At just $2.50, Field of the Dead is an even better buy. It’s not often that you can get a playset of a rare land that’s relevant in multiple formats for just $10 retail, especially considering how much of a bust Core Set 2020 has been so far. I’ve bought a personal set of these already, and I’m trading for them pretty aggressively at current retail.
I wouldn’t sleep on Shifting Ceratops, either. Jund Dinosaurs won’t survive rotation, but this annoying Dinosaur is showing up in pretty much every green-based deck in Core Set 2020 Standard right now. That’ll remain true after rotation, too, when the available supply of Core Set 2020 will remain incredibly low next to what I assume will be an absurdly popular fall set. Shifting Ceratops is up to $6 right now, but I bet it’ll be over $10 by mid-October.
Hasbro released their Q2 earnings last week, which is always an interesting window into Magic’s overall profitability. Even though Hasbro’s profits were down overall, it was yet another terrific quarter for Magic, which is one of the company’s hottest brands right now. Magic Arena continues to be a massive money-maker for WotC, so don’t expect them to pull their focus back from that client any time soon. Hasbro’s focus on digital Magic is here to stay.
Speaking of big-picture talk, there was a decent amount of doom-and-gloom chatter on social media this week, largely driven by the lack of information about next year’s pro Magic scene as well as low attendance at MagicFest Denver. For my money, the Denver numbers don’t matter much at all. Summer Standard attendance is always low, and the event was competing with ComicCon in San Diego, which drew thousands of Magic players. The MagicFest main events have also begun to take a back seat to side events now that there’s very little video coverage, so this seems like it has more to do with shifts in how people approach tournaments than anything apocalyptic.
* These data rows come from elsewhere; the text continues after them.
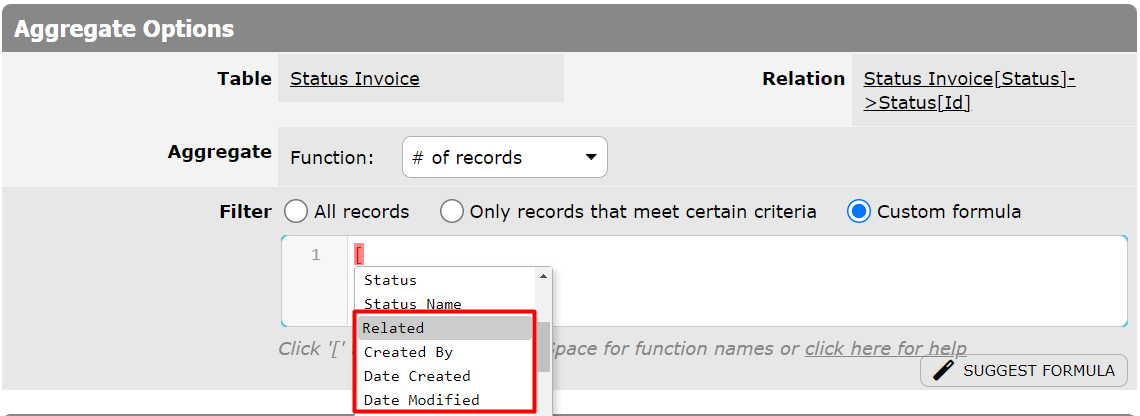The width and height of the screenshot is (1140, 416).
Task: Choose Only records that meet certain criteria
Action: tap(452, 212)
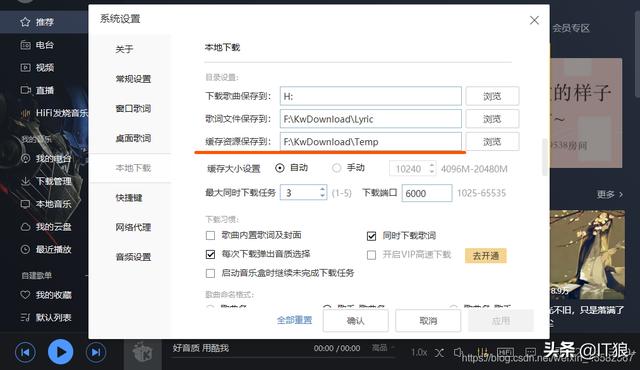
Task: Open 我的收藏 heart icon in sidebar
Action: [x=25, y=295]
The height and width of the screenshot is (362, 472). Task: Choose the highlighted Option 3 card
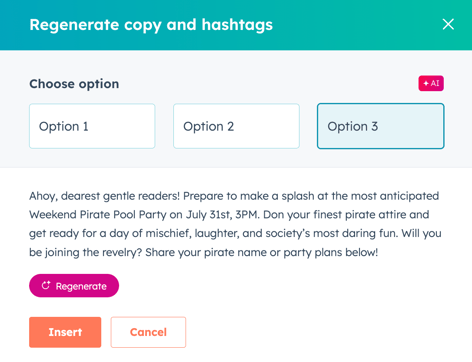(x=380, y=126)
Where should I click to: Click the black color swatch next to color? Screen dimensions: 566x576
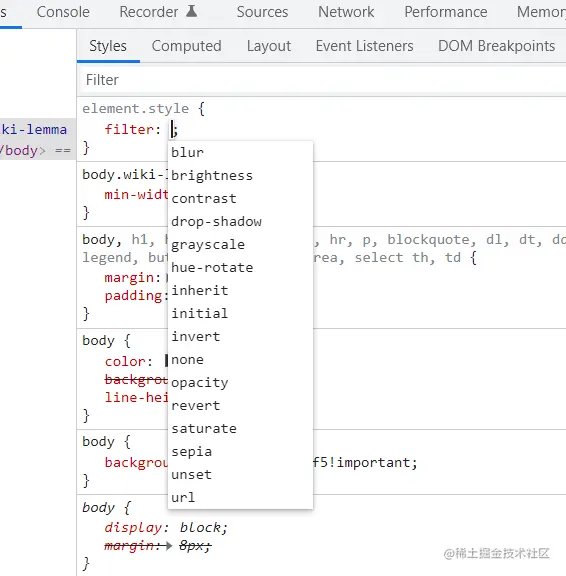click(166, 361)
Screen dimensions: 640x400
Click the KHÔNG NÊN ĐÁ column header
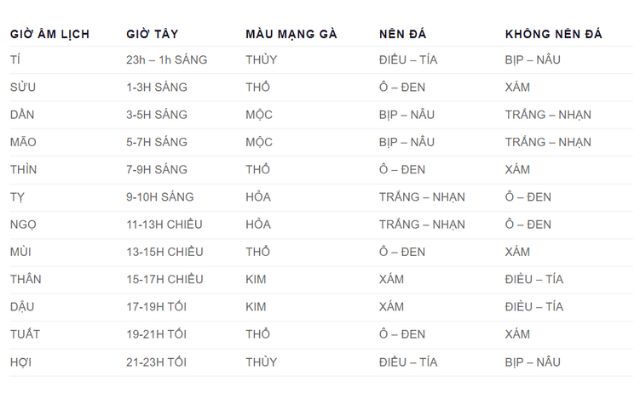click(553, 34)
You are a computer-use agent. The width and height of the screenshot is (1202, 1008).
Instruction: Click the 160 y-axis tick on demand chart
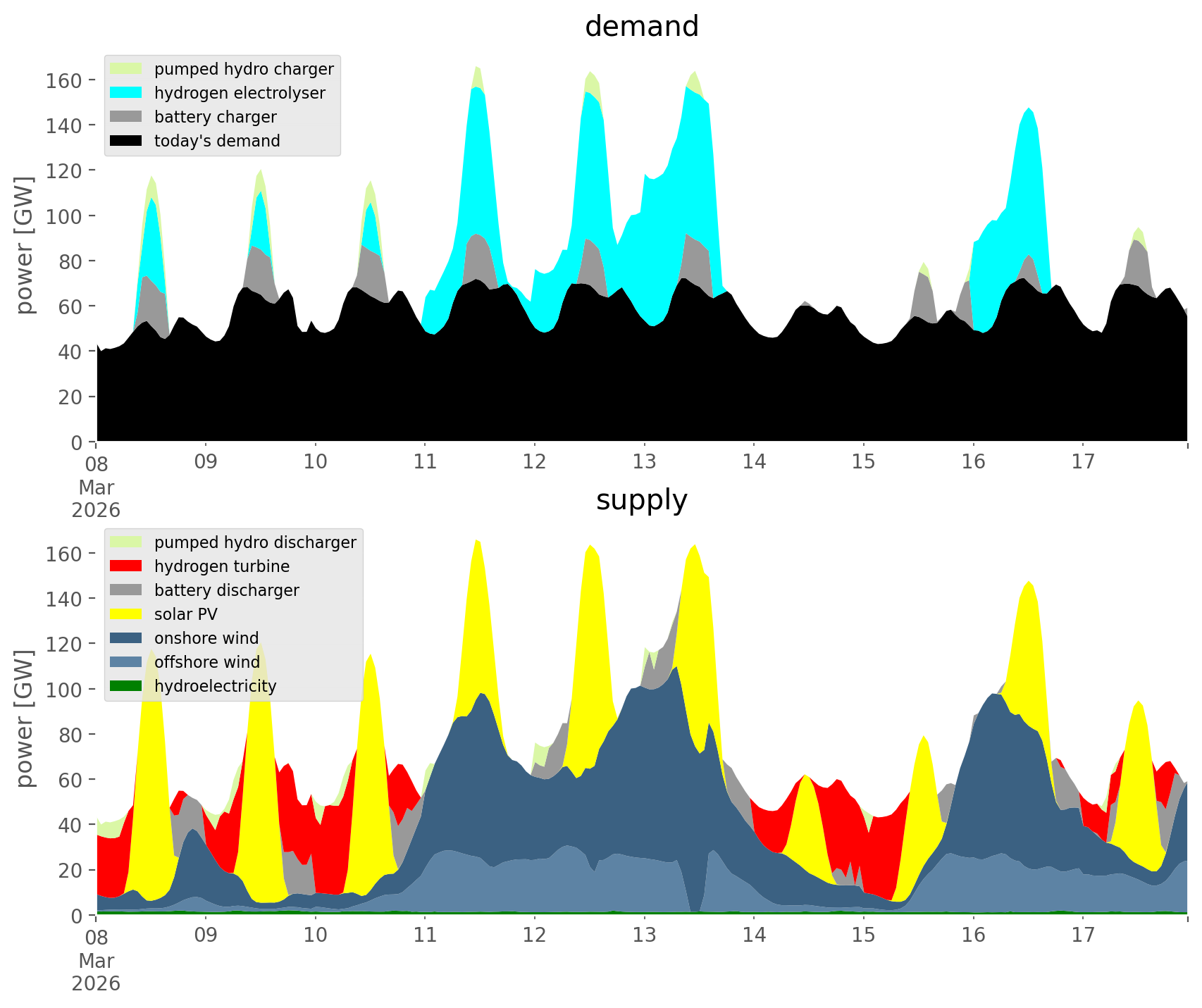(x=64, y=80)
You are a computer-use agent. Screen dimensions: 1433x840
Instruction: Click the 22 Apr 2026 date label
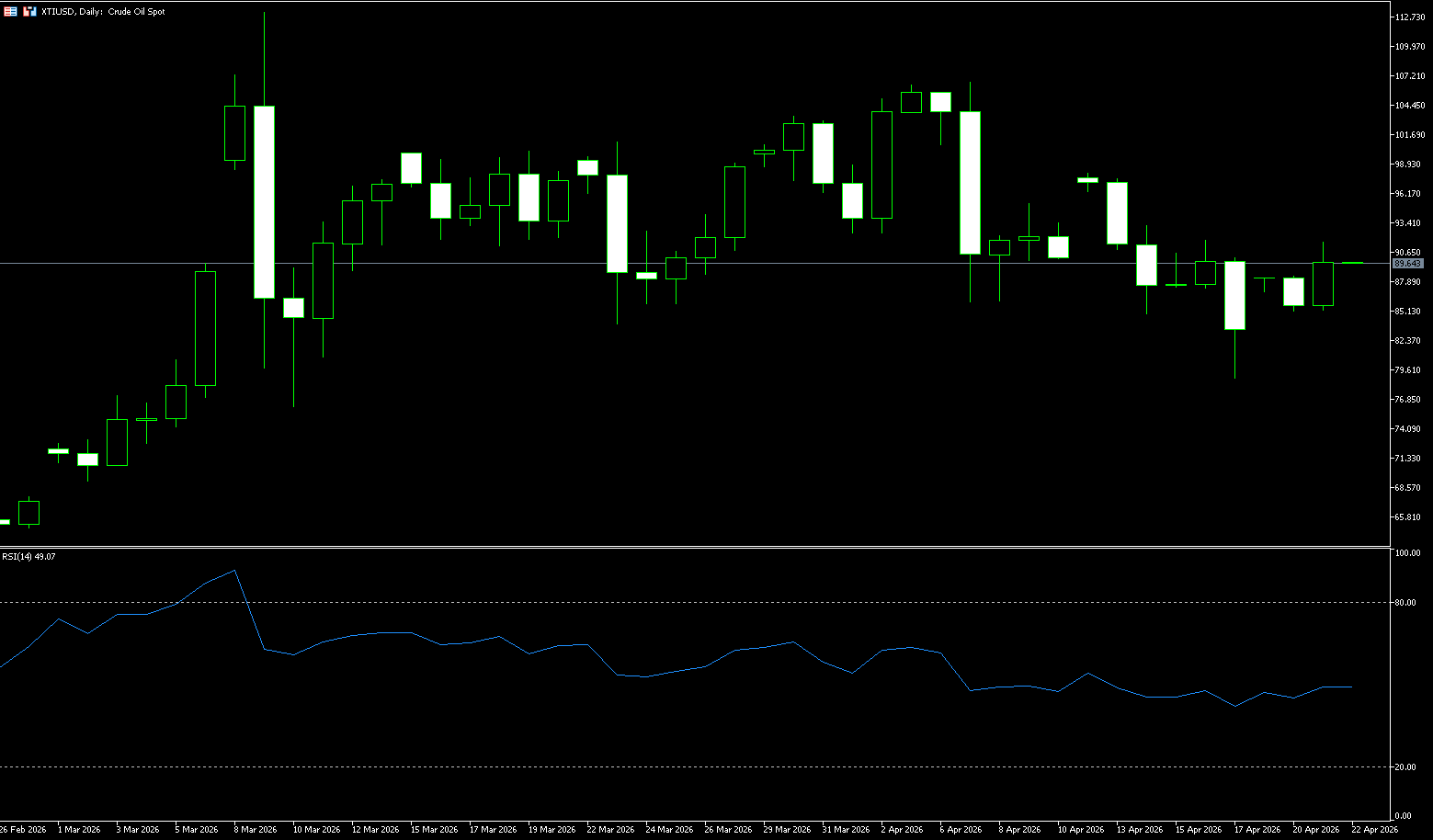pos(1374,830)
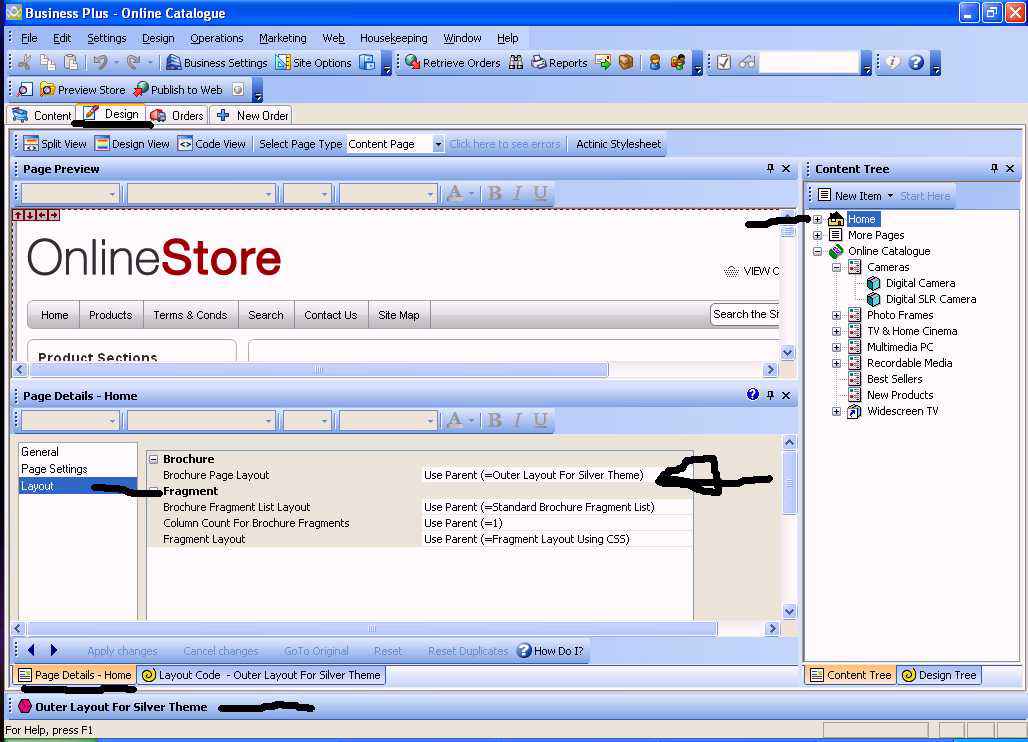Click the Preview Store icon
Viewport: 1028px width, 742px height.
[48, 89]
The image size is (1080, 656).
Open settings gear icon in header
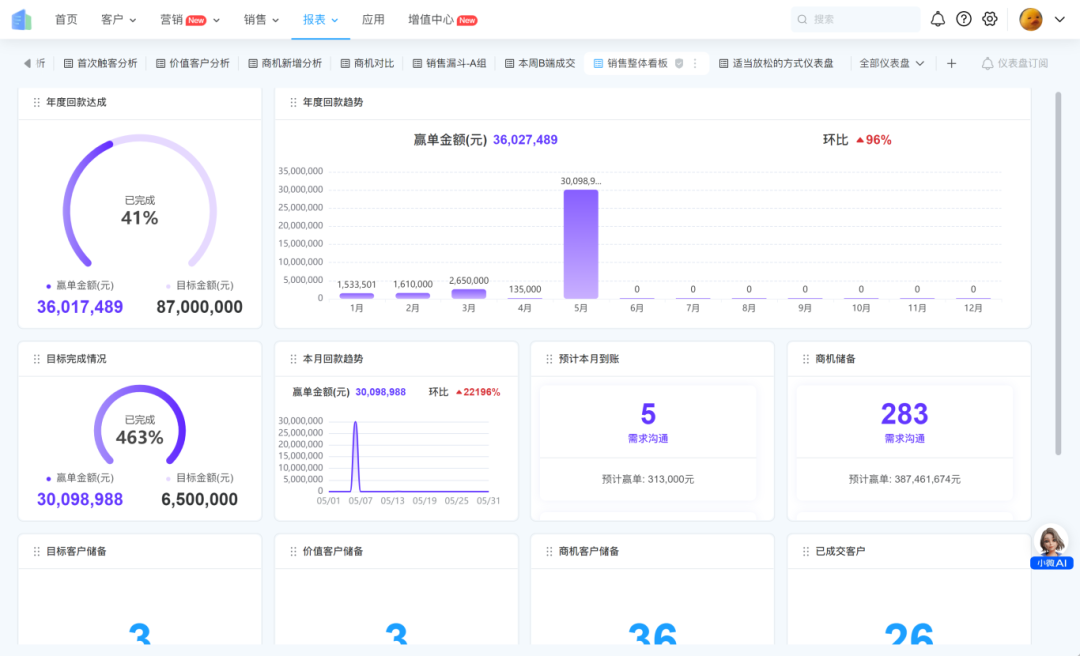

This was my last event as a member of CFB. Not sure what’s next for me but will be spending the remainder of the summer spending time with my family figuring it out. Looking forward to whatever’s next.
— Michael Sigrist (@MSigrist83) July 27, 2019
I’m a little more frustrated with the lack of clear communication out of WotC about how they’re going to approach Organized Play in 2020, but the fact of the matter is that they probably don’t know yet. Considering how rushed all the changes felt to the 2019 schedule once Arena took off last fall, I wouldn’t be surprised if WotC is still frantically trying to figure out what they want Pro Magic to look like in the esports era. All of this is deeply frustrating, especially to folks who are trying to fulfill that Mythic Championship dream, but as always, I’m not even close to selling off my collection. Professional Magic will live on in some form as long as there’s a demand for it, and Magic overall is doing quite well right now. I’m not panicking.
Also in the “frustrating news” department, it looks like the price for sealed product in the European Union is going up. I’ve seen multiple reports from European vendors claiming that they will have to pay about ten euros more per booster box starting with the fall expansion, which means that European players will likely have to pay a bit more per pack starting in October. I can’t give you any concrete numbers since there is no more official MSRP, and this increase does not appear to be affecting other regions yet. That said, I wouldn’t be surprised if the average pack price does go up at some point over the next year or so. It has been a long time since booster packs have increased in price, and that streak is going to come to an end sooner or later.